Based on the recently published seashore paspalum reference genome information, this study carried out SSR loci mining and primer design and validation analysis. A total of 94,748 SSRs were detected (Table 3), which greatly increased the number compared to the EST-SSR number (11,568) mined by Jia et al.^[30] in the 'Adalady' transcriptome of seashore paspalum. This study and their research summary on SSR mining standards are consistent, indicating that more comprehensive SSR information can be obtained by mining the seashore paspalum genome for SSR.

In the seashore paspalum reference genome, excluding mononucleotide repeats, dinucleotide and trinucleotide repeats accounted for the most, making up 23.27% and 16.94% of the total 94,748 (Table 4), respectively, which is consistent with previous studies^[35−38] on the SSR genome analysis results of various plants. Although mononucleotide repeat SSRs are the most abundant and widely distributed in the genome, they are difficult to analyze after PCR amplification and electrophoresis detection. Therefore, mononucleotide repeats are rarely used as utilizable SSR markers. The most common dinucleotide repeat SSR is the AT repeat, with 8,801 occurrences, accounting for about 40% of the dinucleotide repeat type (Fig. 2), which is consistent with the finding of Powell et al.^[39].

Through the analysis of the reference genome, the results show that the most number of SSRs in the seashore paspalum genome occurs in the gene interval area, accounting for as much as 86% of the SSRs, indicating that SSRs are often present in the non-coding regions of genes (Fig. 3). In addition, only 6.07% of SSRs appear in the gene coding area (Fig. 3), and the degree of polymorphism of SSR markers in the gene coding area has a greater impact on the phenotyping of plants. Therefore, the development of SSRs located in the gene coding area also has a greater impetus for plant breeding work. In this study, 14 pairs of SSR primers were utilized to analyze the genetic diversity of 33 seashore paspalum collections, in which, the observed Na ranged from 2 to 4 and Ne ranged from 1.08 to 2.34 (Table 6). The lower values of Na and Ne might be due to the close genetic backgrounds of the 33 seashore paspalum collections, indicating by results that 23 of these collections were classified into cluster I according to the cluster analysis (Fig. 5). In future studies, the agronomic traits of the 33 seashore paspalum collections would be added to investigate whether these SSR markers are associated with agronomic traits. This study designed primers for the SSR loci mined from the seashore paspalum reference genome. Primers were successfully developed from over 90% of the SSR loci (Table 5), indicating that the software used in this experiment could batch design primers for the corresponding loci of the genome, and the loci mined could be used in the subsequent SSR marker development.

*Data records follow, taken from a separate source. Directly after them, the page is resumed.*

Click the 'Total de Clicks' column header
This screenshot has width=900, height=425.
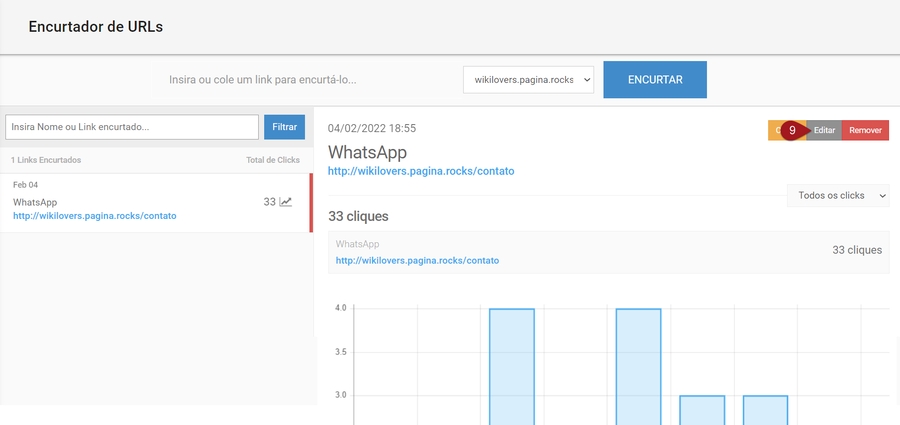pos(272,160)
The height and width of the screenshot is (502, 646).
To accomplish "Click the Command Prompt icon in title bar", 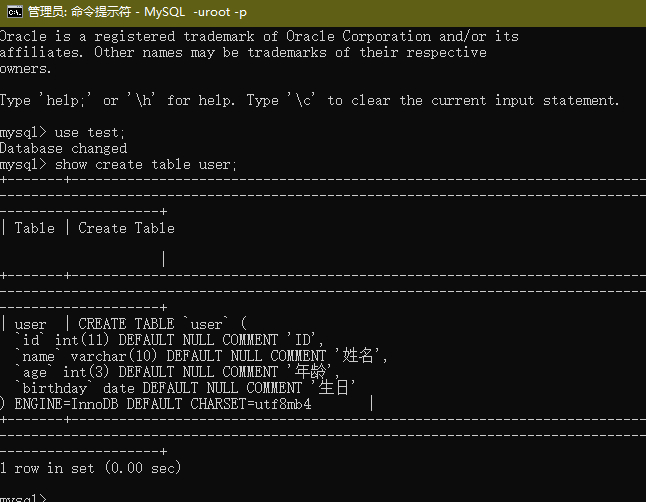I will [x=15, y=11].
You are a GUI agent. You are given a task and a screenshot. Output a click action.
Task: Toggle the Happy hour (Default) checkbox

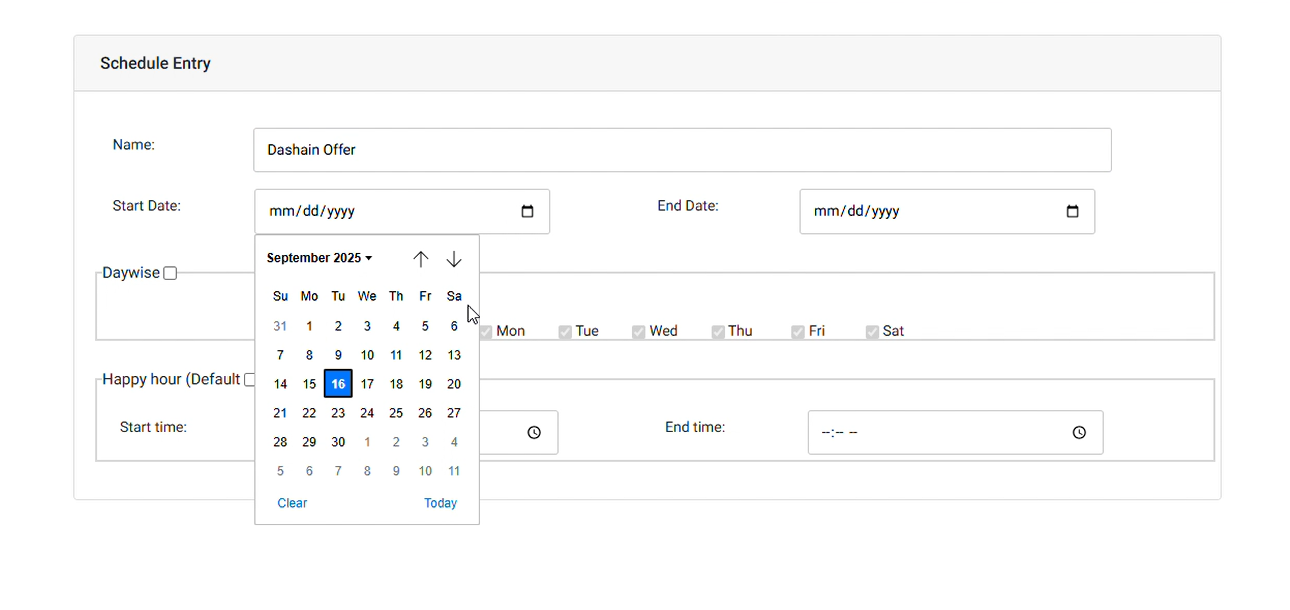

This research used bioinformatics software including Krait and TBtools to mine SSR information from the reference genome of seashore paspalum. The distribution and quantity information of SSR sites were comprehensively obtained from the reference genome. In addition, 14 new SSR markers were successfully developed. The newly developed primers supplemented the SSR markers of seashore paspalum. In future research, these new SSR markers can be used for the genetic diversity analysis of seashore paspalum germplasm resources. Primer development methods and these primers can also be utilized for kinship analysis, molecular marker-assisted breeding, the construction of genetic linkage maps, and the localization of important traits. This approach will provide molecular technological support for breeding the new varieties in seashore paspalum.